◆ Task description:
Please print the lines from the one containing "You are a GUI" up to and including the final line, word for word. Leave the pictures out of your answer.

* Start Input data *

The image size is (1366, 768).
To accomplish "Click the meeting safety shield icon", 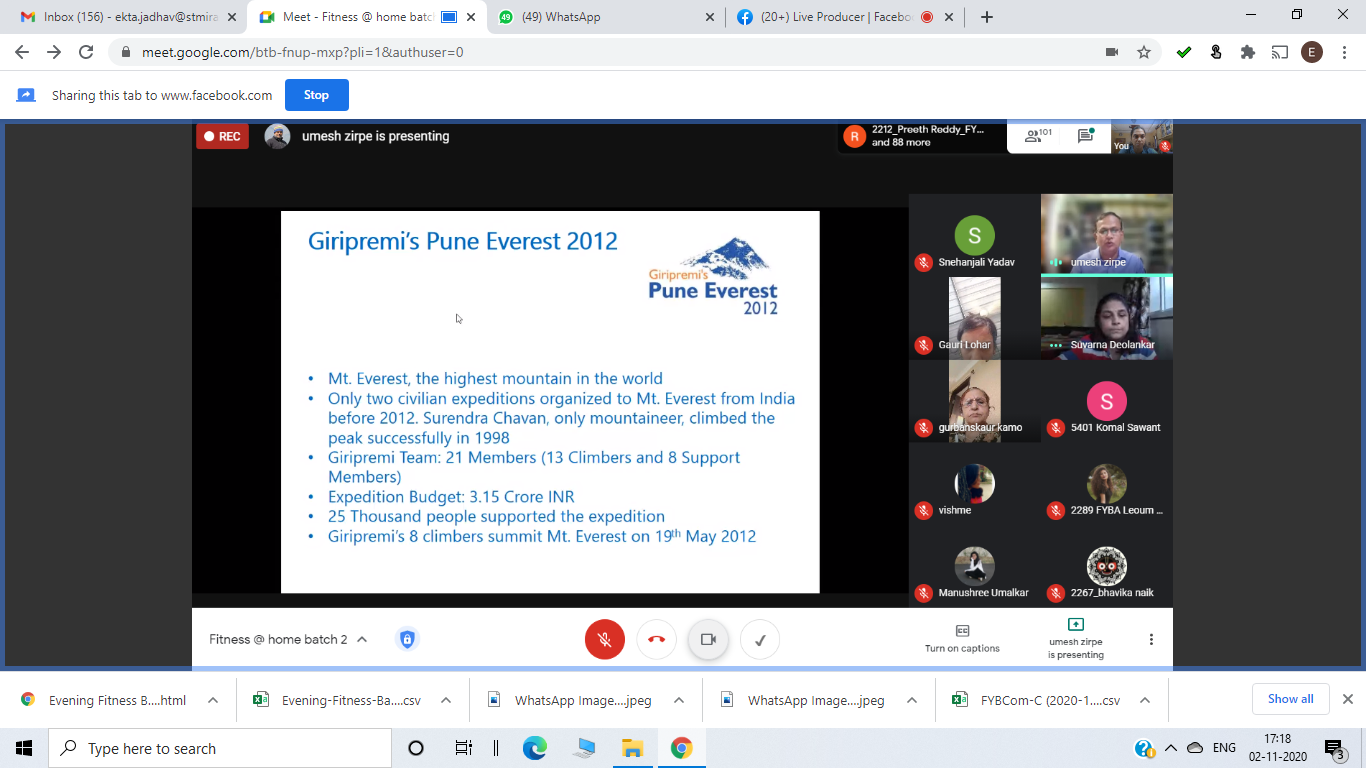I will (x=407, y=639).
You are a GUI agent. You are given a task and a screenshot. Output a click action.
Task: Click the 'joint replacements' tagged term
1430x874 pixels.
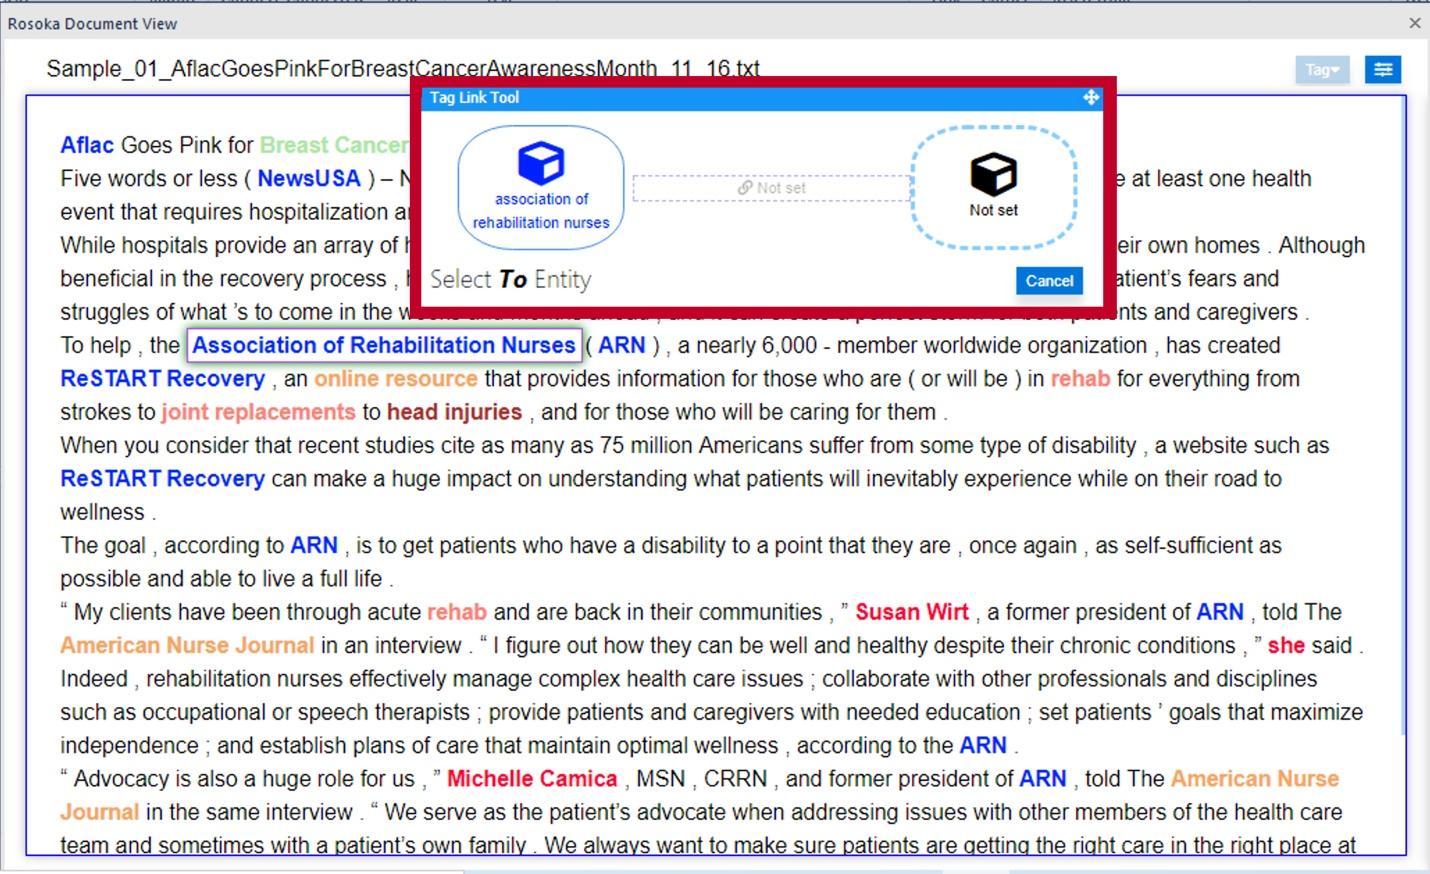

* End Input data *

◆ Response to the task:
You are a GUI agent. You are given a task and a screenshot. Output a click action.
Task: Click the 'joint replacements' tagged term
1430x874 pixels.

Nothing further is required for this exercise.